Wij studenten zullen ons onderwijs niet kunnen verbeteren door beroep te doen op het vocabulaire van het bedrijfsleven. Een beroep op de zogenaamde kenniseconomie werkt averechts. Wij willen investeringen in onderwijs die uit gaan van maatschappelijk nut in plaats van economisch nut. De kapitalistische economie is alleen maar gericht op maximale winsten. Want wat is nou het economisch nut van een student die gratis kan reizen? De economie (lees huisjesmelkers en ondernemers) profiteert veel sterker van een student die verhuist naar een grote studentenstad, daar een torenhoge huur betaalt en met behulp van verschillende bijbanen zijn levensonderhoud moet betalen.

Als daarnaast nog de belastingen voor bedrijven en rijken kunnen worden verlaagd omdat de overheidsuitgaven worden teruggebracht is het “economische nut” compleet. Bedenk dus dat het huidige beleid van het kabinet niet in het belang van de gehele samenleving wordt gevoerd, zoals zij beweren, maar in het belang van de kapitalistenklasse, de bazen, de rijken. Wij als studenten moeten hier tegenover dus onze eigen visie creëren, willen we onze verworven rechten niet verliezen.

Foto: Spoorcollege/Facebook

Foto: Spoorcollege/Facebook

Het spoorcollege en de eigen visie

Terug naar het spoorcollege: in de politieke coupé had een debat plaats tussen de Tweedekamerleden Pieter Duisenberg (VVD), Mohammed Mohandis (PvdA) en aanwezige studenten. De bedoeling was de politici te confronteren met de woede van de studenten en studenten de mogelijkheid te geven hun argumenten op de man toe aan de politiek te richten. Een spannende setting dus. Alsnog pakte het debat van begin af aan onhandig uit. Na een korte introductie door de LSVb kreeg gelijk de heer Duisenberg het woord om een inleiding te geven. Die had zijn verhaaltje natuurlijk al klaar liggen.

Retorisch mooi verpakt kwam het er op neer: “De OV-studentenkaart is te duur. Er moet iets veranderen. Wij van het kabinet weten ook nog niet precies wat en hoe, maar het mag niet meer kosten dan 500 miljoen per jaar. Ik wil graag met jullie in discussie over hoe we dat kunnen realiseren.” En daar zaten al die boze studenten dan. Het kader was gezet. Maar dat was niet hún kader, het was het kader van het kabinet. Het debat moest “constructief”, Duisenberg wilde geen ‘ja maar’ horen. Ze moesten ‘positief meedenken’. Het is enkel aan de grote woede van een aantal gedurfde studenten te danken dat dit kader alsnog een paar keer kon worden doorbroken.

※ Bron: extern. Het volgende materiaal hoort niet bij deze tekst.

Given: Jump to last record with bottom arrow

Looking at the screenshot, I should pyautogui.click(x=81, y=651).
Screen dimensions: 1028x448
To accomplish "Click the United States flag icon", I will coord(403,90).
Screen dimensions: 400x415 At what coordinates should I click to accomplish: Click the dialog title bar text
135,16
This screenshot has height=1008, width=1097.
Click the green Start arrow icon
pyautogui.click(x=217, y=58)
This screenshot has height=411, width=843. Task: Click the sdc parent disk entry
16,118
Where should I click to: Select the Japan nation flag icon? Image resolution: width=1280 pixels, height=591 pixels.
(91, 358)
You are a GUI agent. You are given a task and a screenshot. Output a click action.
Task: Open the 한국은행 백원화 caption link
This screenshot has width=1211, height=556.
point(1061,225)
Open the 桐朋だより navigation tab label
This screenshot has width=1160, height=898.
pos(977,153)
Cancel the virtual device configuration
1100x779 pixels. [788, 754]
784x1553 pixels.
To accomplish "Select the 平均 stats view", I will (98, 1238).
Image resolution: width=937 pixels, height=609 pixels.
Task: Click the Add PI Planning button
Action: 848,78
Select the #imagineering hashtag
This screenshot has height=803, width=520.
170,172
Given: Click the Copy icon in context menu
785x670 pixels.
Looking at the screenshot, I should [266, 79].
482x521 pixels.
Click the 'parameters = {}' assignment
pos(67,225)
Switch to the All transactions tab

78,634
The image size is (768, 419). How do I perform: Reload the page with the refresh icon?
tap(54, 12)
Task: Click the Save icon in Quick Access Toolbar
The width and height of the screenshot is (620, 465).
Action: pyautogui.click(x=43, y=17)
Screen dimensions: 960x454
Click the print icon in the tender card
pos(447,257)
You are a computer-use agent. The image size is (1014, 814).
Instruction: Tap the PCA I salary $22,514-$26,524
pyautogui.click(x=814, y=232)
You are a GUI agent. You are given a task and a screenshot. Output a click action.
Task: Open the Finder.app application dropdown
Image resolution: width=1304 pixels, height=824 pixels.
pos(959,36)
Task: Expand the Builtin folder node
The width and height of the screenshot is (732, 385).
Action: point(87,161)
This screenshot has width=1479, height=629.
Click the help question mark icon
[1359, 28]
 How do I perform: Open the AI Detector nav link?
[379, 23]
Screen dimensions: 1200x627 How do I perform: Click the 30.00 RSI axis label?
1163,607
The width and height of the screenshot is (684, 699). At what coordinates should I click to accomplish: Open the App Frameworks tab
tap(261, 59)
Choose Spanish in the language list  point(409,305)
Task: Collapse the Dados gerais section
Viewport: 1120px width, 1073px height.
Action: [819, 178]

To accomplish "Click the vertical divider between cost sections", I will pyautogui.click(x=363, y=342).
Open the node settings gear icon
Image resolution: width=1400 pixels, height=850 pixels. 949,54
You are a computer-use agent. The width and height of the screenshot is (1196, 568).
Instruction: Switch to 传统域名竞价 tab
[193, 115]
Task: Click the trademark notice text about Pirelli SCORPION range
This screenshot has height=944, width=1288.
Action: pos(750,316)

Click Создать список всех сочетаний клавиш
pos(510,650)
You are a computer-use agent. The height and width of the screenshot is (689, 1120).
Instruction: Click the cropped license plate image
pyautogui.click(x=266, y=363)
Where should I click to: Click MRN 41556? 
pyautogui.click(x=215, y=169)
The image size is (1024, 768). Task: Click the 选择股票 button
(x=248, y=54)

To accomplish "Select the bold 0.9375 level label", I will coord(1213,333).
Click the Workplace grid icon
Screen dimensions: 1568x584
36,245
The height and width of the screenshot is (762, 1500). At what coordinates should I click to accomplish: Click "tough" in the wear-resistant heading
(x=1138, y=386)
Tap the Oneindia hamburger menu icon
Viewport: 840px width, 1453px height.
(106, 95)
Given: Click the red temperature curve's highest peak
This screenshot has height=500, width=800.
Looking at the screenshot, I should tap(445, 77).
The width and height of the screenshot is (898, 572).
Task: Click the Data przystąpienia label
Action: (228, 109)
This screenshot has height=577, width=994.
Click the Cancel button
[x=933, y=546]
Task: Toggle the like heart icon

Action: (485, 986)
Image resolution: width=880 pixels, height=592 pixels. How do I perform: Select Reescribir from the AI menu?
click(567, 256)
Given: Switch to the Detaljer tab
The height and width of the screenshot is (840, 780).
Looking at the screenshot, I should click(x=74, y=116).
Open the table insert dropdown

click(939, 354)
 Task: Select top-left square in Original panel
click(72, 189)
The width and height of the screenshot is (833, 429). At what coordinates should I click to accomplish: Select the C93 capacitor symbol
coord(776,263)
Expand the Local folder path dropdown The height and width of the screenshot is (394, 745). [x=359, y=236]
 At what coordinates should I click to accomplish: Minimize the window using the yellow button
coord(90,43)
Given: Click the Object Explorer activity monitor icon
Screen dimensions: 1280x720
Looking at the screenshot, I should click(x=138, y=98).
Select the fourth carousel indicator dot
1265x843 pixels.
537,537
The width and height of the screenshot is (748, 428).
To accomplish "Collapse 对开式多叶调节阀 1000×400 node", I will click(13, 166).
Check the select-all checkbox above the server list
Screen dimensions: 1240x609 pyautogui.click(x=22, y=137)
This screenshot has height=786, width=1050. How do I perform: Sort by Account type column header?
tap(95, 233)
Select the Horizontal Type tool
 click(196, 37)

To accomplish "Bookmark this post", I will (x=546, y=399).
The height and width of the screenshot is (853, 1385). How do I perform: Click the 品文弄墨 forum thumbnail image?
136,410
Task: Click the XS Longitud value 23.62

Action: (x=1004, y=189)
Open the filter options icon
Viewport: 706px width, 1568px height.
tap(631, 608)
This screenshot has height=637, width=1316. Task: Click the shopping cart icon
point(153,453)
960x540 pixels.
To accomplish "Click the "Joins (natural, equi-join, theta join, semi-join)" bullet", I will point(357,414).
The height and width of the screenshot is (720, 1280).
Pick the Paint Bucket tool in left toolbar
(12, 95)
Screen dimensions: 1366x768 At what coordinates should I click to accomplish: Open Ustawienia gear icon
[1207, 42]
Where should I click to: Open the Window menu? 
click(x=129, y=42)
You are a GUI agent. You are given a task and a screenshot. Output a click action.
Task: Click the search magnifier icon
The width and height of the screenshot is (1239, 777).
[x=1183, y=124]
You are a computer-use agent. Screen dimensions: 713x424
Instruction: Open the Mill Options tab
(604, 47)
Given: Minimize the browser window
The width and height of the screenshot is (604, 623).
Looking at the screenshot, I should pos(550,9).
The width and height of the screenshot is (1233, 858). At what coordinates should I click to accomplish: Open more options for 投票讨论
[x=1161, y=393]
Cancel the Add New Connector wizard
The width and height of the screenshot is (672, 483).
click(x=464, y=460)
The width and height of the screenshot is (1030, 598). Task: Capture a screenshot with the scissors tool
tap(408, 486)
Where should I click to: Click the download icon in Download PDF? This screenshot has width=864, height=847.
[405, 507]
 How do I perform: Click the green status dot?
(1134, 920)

Een zo sterk ingekaderd debat had kunnen worden voorkomen. Sterker nog: het was heel belangrijk geweest om dat te voorkomen. Het had namelijk tot gevolg dat sommige studenten die in het begin heel fel waren gekant tegen de bezuiniging uiteindelijk zelfstandig op de proppen kwamen met leuke alternatieven zoals het reisrecht alleen voor studenten die in een andere stad studeren dan waar ze wonen.

Ook de vakbonden van de werkende mensen overkomt het vaak dat zij een podiumdebat tussen verschillende politici en andere partijen organiseren en vergeten hun eigen positie op het podium te verdedigen. Er is een link met het ontwikkelen en verdedigen van die eigen studentenvisie. Het is niet voldoende om afbraakmaatregelen af te wijzen, de studentenbonden hebben een belangrijke taak in het ontwikkelen van een tegenvisie die een daadwerkelijk houvast kan bieden tegen de voortdurende aanvallen op de onderwijskwaliteit en het levenspeil van studenten. Aan de hand van zo’n visie kan men vervolgens de politiek meten en omvattende tegenvoorstellen ontwikkelen. Een debat met politici is een prachtig podium om die visie uit te dragen.